===== STUDY MATERIAL =====

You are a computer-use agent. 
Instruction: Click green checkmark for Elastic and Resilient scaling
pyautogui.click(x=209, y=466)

=====
===== STUDY MATERIAL =====

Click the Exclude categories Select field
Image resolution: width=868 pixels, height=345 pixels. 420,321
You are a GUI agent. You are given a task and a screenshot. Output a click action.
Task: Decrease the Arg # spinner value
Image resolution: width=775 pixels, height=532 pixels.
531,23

=====

INSTRUCTIONS TO FOLLOW:
Scan the records above for the string "agent", then copy each line where it turns up.

SOLUTION TO THIS TASK:
You are a computer-use agent. 
You are a GUI agent. You are given a task and a screenshot. Output a click action.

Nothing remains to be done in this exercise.